Effects of cytochrome b5 on cytochrome P-450-catalyzed reactions. Studies with manganese-substituted cytochrome b5

Abstract

The effects of cytochrome b5 with manganese-protoporphyrin IX substituted for heme were compared with those of native cytochrome b5 and the apoenzyme on the oxygenation of substrates in the reconstituted system containing liver microsomal cytochrome P-450, NADPH-cytochrome P-450 reductase, and phosphatidylcholine. Mn-b5, unlike b5, remains essentially fully oxidized in the presence of NADPH and NADPH-cytochrome P-450 reductase under aerobic conditions.

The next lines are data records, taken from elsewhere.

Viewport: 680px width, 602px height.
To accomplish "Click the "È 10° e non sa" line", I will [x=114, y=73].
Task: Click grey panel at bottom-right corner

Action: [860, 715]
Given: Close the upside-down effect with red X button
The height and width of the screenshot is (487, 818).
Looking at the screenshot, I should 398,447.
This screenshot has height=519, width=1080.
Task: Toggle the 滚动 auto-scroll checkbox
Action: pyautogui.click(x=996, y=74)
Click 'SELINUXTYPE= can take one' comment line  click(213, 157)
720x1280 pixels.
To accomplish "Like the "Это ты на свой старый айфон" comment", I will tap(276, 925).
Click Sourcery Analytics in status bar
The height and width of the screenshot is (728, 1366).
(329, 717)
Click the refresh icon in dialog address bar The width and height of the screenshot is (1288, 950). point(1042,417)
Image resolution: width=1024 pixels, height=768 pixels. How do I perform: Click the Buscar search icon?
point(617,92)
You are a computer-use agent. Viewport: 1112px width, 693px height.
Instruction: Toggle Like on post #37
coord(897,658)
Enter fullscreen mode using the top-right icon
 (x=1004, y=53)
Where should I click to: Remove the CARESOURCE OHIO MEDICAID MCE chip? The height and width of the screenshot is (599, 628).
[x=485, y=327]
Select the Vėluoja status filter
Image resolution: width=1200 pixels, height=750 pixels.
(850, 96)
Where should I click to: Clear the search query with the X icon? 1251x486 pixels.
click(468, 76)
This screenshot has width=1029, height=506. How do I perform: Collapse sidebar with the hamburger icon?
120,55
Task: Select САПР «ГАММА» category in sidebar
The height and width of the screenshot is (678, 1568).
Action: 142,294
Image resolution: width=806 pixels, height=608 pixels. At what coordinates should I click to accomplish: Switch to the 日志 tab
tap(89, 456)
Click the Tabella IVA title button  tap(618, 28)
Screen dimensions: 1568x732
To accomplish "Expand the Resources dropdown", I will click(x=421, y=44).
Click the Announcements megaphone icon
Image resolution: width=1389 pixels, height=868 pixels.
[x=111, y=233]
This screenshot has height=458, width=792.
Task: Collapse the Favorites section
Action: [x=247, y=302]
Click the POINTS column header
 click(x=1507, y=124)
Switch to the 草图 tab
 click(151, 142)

The effects of various concentrations of b5 and its derivatives were determined at constant P-450 and reductase concentrations. Cytochrome b5 inhibits benzphetamine demethylation by isozyme 2, the effect increasing up to the highest concentrations tested, and stimulates 7-ethoxycoumarin deethylation by isozyme 2 and acetanilide p-hydroxylation by isozyme 4, the optimal b5:P-450 molar ratio being about 2. In contrast, Mn-b5 inhibits all three reactions and apo-b5 is either inactive or slightly inhibitory. The activities of the three substrates as well as testosterone were determined with P-450 isozymes 2, 3b, 3c, and 4 in the reconstituted system with no additions or with b5 or Mn-b5 present. Cytochrome b5 is stimulatory, inhibitory, or without any effect, the result depending on both the substrate and P-450 isozyme present, whereas Mn-b5 is inhibitory in most instances. Both b5 and its manganese derivative alter the rates of testosterone 6 beta- or 16 alpha-hydroxylation by most of the P-450 cytochromes. The activities are influenced by the molar ratio of reductase to P-450. The Km values of benzphetamine, ethoxycoumarin, and acetanilide are, with one exception, significantly decreased in the presence of b5 or Mn-b5. We conclude that some of the effects of b5 on the oxygenase system are not accounted for by its role as an electron donor to cytochrome P-450.